No entanto, é preciso apoio — não julgamento. Cuidadores precisam ser ouvidos, acolhidos, amparados — não criminalizados. Precisam de alternativas e soluções. Não de silenciamento, nem de abandono institucional disfarçado de cuidado. Esse tema precisa ser falado — é necessário e urgente.
Nesse exato momento, pessoas vulneráveis e dependentes estão sendo colocadas em risco, com o descanso forçado para elas e para os cuidadores. Este foi o último recurso de uma mãe que chorou em silêncio ao misturar o remédio na comida — e agora não consegue ficar em paz enquanto o filho dorme. Ela está aflita, angustiada, assolada pelo medo e pela culpa.
Se você está nesse lugar, grite por socorro. Mesmo que já tenha feito isso muitas vezes e ninguém tenha ouvido. Não desista, ainda que todas as portas pareçam fechadas. Não pare de bater!
Há histórias de famílias que conseguiram mudar tudo ao tocar o coração de alguém disposto a ajudar, ao encontrar uma rede de apoio que compreendeu sem julgar — e se moveu por ajuda.
Você tem uma vítima de ato manicomial em sua casa? Você também é vítima? Não se isole. Busque ajuda agora!
Encontre quem vive realidades semelhantes.
Entre em contato com o projeto @missaoatipica no Instagram, que pode te ajudar com uma rede de apoio.
Luta Antimanicomial: quase quatro décadas de resistênciaO dia 18 de maio marca o Dia Nacional da Luta Antimanicomial. O movimento surgiu no Brasil nos anos 1980, com trabalhadores da saúde mental e usuários de instituições psiquiátricas, inspirados pela Reforma Psiquiátrica italiana. Em 1987, o 1º Congresso Nacional de Trabalhadores da Saúde Mental, realizado em Bauru (SP), lançou as bases para uma transformação profunda: em vez de isolar, incluir. Em vez de conter, cuidar.
A maior conquista veio em 2001, com a Lei nº 10.216, que estabeleceu diretrizes para o cuidado em liberdade, resultando no fechamento de milhares de leitos psiquiátricos privados.
Os manicômios não acabaram. Eles mudaram de endereço.
Instituições seguem praticando contenções físicas sem preparo adequado e sem manejo humanizado, em verdadeiras práticas de tortura. Profissionais seguem prescrevendo altas doses de antipsicóticos como primeiro e único recurso. Internações involuntárias continuam sendo a saída da rede pública que falha em oferecer cuidado real.
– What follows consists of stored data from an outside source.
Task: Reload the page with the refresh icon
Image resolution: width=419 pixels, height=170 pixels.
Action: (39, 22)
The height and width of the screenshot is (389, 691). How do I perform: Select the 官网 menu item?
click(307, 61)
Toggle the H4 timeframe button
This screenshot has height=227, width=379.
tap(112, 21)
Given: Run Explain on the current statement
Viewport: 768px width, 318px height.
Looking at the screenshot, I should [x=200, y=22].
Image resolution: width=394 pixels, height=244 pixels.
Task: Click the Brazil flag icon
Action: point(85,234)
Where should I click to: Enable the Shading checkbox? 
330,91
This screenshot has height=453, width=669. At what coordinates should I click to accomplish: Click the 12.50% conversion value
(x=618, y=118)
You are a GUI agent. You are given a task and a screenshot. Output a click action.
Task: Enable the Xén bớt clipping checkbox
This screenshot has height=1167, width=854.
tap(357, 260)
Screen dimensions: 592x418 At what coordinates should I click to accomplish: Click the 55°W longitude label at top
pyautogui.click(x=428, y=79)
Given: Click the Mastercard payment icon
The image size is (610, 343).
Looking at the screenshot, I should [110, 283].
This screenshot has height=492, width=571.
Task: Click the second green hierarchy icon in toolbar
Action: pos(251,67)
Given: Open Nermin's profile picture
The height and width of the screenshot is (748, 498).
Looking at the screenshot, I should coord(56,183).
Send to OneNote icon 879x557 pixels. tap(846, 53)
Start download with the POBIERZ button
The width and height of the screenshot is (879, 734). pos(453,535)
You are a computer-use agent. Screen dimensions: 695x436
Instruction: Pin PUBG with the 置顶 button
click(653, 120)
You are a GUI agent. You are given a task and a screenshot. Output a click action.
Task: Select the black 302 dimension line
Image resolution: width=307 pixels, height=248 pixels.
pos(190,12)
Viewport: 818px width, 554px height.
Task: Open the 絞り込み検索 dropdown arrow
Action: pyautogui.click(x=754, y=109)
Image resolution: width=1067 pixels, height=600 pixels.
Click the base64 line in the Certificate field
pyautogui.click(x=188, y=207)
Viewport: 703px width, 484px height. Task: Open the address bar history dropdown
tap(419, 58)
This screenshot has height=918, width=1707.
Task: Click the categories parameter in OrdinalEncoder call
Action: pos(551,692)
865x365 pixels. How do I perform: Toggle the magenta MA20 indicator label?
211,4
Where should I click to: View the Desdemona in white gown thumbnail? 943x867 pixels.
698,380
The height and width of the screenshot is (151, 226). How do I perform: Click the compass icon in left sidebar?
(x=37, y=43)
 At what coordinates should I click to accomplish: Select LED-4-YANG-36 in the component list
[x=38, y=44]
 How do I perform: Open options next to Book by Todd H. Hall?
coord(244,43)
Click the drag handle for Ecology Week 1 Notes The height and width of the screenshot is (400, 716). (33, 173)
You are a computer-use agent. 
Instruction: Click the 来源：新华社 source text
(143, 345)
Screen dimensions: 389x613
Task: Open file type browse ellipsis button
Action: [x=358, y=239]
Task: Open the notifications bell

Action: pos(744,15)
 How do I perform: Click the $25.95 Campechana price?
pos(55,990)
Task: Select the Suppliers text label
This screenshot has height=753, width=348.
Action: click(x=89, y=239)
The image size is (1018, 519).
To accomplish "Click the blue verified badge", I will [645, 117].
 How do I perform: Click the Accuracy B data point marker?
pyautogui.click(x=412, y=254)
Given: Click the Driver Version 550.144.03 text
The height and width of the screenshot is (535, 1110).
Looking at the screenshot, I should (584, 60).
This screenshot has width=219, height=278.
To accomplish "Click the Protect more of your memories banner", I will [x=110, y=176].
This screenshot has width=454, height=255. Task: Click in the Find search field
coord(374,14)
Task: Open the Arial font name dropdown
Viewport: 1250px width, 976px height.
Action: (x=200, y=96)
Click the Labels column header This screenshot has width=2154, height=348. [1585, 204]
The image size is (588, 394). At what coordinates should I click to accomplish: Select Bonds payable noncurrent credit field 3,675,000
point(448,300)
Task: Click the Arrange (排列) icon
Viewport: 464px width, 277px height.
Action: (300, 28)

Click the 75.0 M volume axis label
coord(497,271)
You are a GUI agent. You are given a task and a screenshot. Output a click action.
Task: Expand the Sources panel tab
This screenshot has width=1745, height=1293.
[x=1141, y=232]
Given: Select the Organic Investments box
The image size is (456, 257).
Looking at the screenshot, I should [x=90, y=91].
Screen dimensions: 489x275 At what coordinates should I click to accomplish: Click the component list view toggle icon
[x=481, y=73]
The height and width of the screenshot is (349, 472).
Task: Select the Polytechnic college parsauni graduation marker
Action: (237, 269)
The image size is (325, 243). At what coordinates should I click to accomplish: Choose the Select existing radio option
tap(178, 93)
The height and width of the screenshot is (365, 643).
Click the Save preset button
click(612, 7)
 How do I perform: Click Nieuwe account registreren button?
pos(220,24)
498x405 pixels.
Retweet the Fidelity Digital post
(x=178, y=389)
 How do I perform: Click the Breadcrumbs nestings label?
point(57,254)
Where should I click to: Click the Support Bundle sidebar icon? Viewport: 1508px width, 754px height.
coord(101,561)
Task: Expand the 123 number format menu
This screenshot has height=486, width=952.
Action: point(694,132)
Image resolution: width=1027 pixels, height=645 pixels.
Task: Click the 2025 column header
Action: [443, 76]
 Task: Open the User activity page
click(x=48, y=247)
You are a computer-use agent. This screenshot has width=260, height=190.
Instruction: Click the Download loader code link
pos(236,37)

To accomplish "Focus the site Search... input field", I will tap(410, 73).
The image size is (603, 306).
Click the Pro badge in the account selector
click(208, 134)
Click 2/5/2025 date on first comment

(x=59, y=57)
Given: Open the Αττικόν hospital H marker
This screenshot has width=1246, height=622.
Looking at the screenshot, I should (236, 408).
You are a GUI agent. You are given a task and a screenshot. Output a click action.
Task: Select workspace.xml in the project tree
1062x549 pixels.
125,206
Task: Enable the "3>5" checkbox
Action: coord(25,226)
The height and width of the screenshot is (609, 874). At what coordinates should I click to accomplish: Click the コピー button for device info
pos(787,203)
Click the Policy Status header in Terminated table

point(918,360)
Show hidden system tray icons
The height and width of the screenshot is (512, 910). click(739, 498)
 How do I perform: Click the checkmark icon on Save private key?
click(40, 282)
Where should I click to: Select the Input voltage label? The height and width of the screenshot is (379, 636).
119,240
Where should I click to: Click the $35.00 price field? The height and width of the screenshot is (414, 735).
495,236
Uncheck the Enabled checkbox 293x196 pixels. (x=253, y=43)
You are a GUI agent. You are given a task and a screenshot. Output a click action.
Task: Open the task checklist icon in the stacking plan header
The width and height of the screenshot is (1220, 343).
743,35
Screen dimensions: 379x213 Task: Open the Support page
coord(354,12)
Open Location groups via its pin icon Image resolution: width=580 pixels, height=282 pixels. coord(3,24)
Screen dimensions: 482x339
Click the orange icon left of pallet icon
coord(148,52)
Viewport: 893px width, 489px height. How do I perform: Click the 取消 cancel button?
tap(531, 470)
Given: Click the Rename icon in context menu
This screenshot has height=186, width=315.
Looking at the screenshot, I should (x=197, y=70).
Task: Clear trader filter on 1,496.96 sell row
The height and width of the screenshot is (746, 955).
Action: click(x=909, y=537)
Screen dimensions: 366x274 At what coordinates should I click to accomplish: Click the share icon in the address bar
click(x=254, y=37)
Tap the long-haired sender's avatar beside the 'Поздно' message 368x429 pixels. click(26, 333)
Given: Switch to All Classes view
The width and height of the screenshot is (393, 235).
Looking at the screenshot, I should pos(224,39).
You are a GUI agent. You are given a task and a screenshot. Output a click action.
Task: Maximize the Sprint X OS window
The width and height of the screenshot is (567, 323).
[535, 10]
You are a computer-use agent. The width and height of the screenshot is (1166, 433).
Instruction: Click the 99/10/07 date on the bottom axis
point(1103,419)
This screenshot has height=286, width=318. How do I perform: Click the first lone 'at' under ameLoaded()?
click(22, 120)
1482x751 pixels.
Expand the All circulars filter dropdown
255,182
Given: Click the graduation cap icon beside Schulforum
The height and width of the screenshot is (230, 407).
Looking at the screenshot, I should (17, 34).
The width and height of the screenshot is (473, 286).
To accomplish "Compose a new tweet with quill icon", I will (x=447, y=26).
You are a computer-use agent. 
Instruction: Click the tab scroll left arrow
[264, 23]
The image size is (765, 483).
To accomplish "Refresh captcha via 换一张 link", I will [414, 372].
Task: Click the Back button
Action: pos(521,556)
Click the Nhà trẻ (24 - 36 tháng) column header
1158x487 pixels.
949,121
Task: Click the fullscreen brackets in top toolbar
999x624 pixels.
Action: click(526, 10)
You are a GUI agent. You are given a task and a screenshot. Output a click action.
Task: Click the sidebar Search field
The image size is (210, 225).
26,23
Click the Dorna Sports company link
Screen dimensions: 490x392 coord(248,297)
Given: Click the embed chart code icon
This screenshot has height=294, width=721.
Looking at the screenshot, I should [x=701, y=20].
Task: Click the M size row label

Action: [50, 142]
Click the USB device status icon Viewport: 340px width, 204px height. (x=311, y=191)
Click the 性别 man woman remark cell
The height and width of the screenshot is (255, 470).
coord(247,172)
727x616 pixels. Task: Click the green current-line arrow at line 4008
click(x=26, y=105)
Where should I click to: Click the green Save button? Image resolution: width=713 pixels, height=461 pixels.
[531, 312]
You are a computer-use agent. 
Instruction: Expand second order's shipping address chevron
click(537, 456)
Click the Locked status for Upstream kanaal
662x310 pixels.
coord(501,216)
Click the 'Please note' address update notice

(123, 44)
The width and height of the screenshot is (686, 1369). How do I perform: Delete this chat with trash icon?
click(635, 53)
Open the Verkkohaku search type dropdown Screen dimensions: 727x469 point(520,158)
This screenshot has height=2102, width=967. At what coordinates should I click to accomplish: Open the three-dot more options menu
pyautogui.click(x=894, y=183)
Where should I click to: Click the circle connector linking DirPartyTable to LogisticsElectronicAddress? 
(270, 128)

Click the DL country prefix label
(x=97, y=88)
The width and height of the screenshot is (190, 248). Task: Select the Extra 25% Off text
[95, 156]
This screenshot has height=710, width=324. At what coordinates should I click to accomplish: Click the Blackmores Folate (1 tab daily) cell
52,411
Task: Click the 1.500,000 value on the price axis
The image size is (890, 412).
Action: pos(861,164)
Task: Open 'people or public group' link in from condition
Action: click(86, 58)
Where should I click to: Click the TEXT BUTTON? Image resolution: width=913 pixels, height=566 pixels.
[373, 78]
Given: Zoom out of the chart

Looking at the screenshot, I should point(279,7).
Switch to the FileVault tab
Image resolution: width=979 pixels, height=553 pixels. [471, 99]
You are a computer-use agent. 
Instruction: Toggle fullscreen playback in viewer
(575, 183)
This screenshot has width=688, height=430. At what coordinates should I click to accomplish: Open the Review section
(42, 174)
A Convenção da ONU sobre os Direitos das Pessoas com Deficiência, da qual o Brasil é signatário, afirma: ninguém pode ser privado de liberdade por causa da deficiência. Mas, na prática, a lei ainda é contradita — e o cuidado se torna punição.
Um apelo à sensibilidade
Apelo à sensibilidade
Órgãos de defesa dos direitos das pessoas com deficiência precisam fortalecer a Luta Antimanicomial, promovendo o debate e cobrando soluções. Isso não é apenas necessário — é urgente.
Devem existir políticas públicas inclusivas para todas as pessoas com deficiência. Se falta preparo para lidar com casos de alta complexidade, o poder público deve investir urgentemente na capacitação dos profissionais — mesmo que isso exija contratar instituições de fora do estado que sejam referência em cuidado especializado.
Políticos também devem assumir esse compromisso: propor audiências públicas, dialogar com os poderes públicos, destinar emendas para custear tratamentos humanizados e viáveis. São cidadãos. Têm direito à saúde integral, garantido na Constituição Federal.